EXCISIONE
L'e. è una tecnica decorativa ceramica assai caratteristica, che crea i motivi ornamentali ritagliando, od anche semplicemente incavando, la superficie del vaso quando l'argilla è ancora fresca. Le cavità così ottenute sono poi generalmente riempite di materia colorante con conseguente notevole accrescimento dell'effetto decorativo. Alcuni vedono nell'e. l'imitazione dell'intaglio in legno ed in realtà qualche volta, come ad esempio nel caso dei cosiddetti vasi a tegame della civiltà cicladica, la stessa forma del fittile trae ispirazione da modelli lignei. Comunque, questo rapporto è bene espresso dalla terminologia tedesca, che usa appunto per questo tipo di decorazione la parola Kerbschnitt. Lo stesso termine è adoperato per quell'analoga tecnica nell'oreficeria barbarica, che viene comunemente detta incisione a cuneo. L'e. appare per la prima volta in Europa durante il Neo-Eneolitico, affermandosi in modo particolare nella civiltà di Vučedol (onde il nome di "stile di Vučedol" sotto cui è anche nota), mentre nella successiva Età del Bronzo è impiegata soprattutto dalle genti della Hügelgräberkultur. In Italia, dopo essere comparsa nelle civiltà di Chiozza e del Pescale, diventa una delle tecniche più tipiche della civiltà appenninica. L'e. continua, poi, ad essere in uso nella Civiltà del Ferro (Hallstatt, Villanova ecc.). La tecnica dell' intaglio (asportazione di larghe zone superficiali della pasta) usata nell'e., può condurre anche ad una concezione opposta (figurazione depressa) come in esemplarî di Capena (Lazio) o di Pitino (Marche), in cui, abbandonati i vieti motivi geometrici, si prediligono le rappresentazioni figurate, nelle quali a volte si può scorgere un certo valore artistico.

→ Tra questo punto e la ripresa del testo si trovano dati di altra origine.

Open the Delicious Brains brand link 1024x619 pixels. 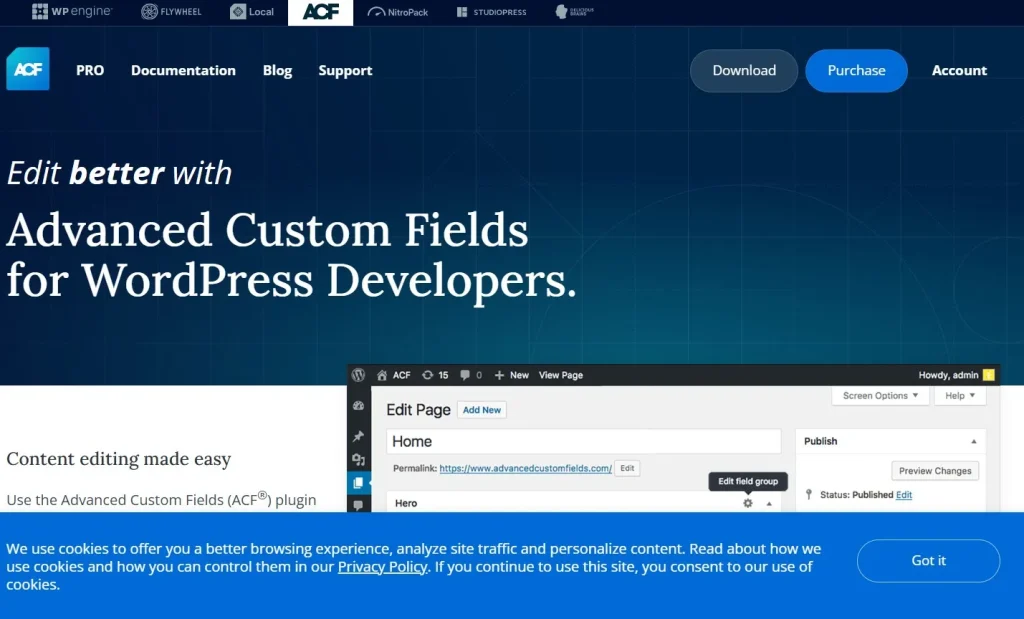click(x=574, y=12)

Bibl.: Reall. der Vorg., s. v. Kerbschnittverzierung; V. G. Childe, The Danube in Prehistory, Oxford 1929; P. Laviosa Zambotti, Le più antiche culture agricole europee, Milano 1943; V. G. Childe, The Dawn of European Civilization, 6 ed., Londra 1957; R. Paribeni, Necropoli del territorio capenate, in Mon. Ant. Lincei, XVI, 1906.